Notch Signaling Exacerbates Pulmonary Fibrosis by Regulating the Differentiation of CD4(+) Tissue-Resident Memory T Cells.

The involvement of the immune system in pulmonary fibrosis is established, the precise contributions of tissue-resident memory T (T(RM)) cells are still poorly defined. This study sought to define the contribution of CD4(+) T(RM) cells to pulmonary fibrosis, their origin, and regulatory mechanisms. We combined bioinformatic analysis of human fibrotic lung single-cell RNA-sequencing data with experiments in a bleomycin-induced C57BL/6 mouse model. Flow cytometry, targeted in vivo depletion, lymphocyte trafficking blockade, cell co-culture, and pharmacological inhibition were employed. CD4(+) T(RM) cells were observed at higher frequencies within fibrotic lung tissue. Their presence correlated with disease severity, and they were found to exhibit a pro-inflammatory and pro-fibrotic phenotype. Their specific depletion alleviated fibrosis. These cells primarily originated from recruited circulating lymphocytes, as blocking this recruitment reduced T(RM) accumulation and attenuated disease.

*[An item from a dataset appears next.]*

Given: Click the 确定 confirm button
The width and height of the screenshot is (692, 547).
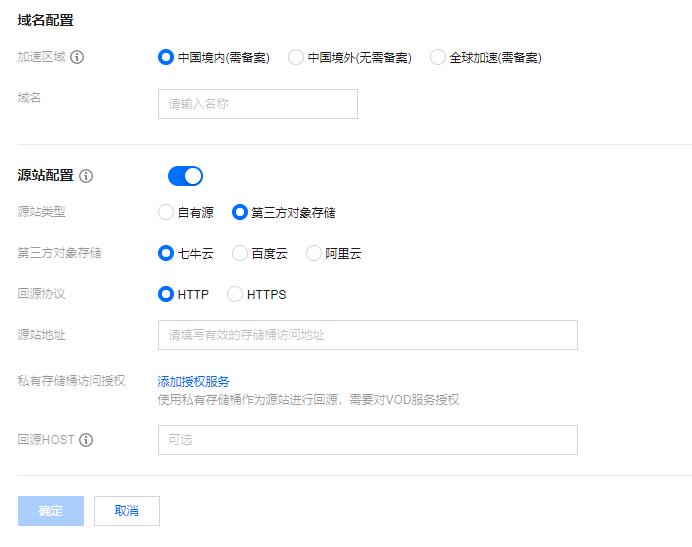Looking at the screenshot, I should tap(51, 511).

Furthermore, the Notch signaling pathway was activated in fibrotic lung CD4(+) T(RM) cells, and its inhibition suppressed their differentiation and impaired their pro-fibrotic function. We conclude that CD4(+) T(RM) cells are pathogenic drivers in pulmonary fibrosis, originating from circulating precursors and being regulated by Notch signaling, underscoring their relevance for therapeutic intervention.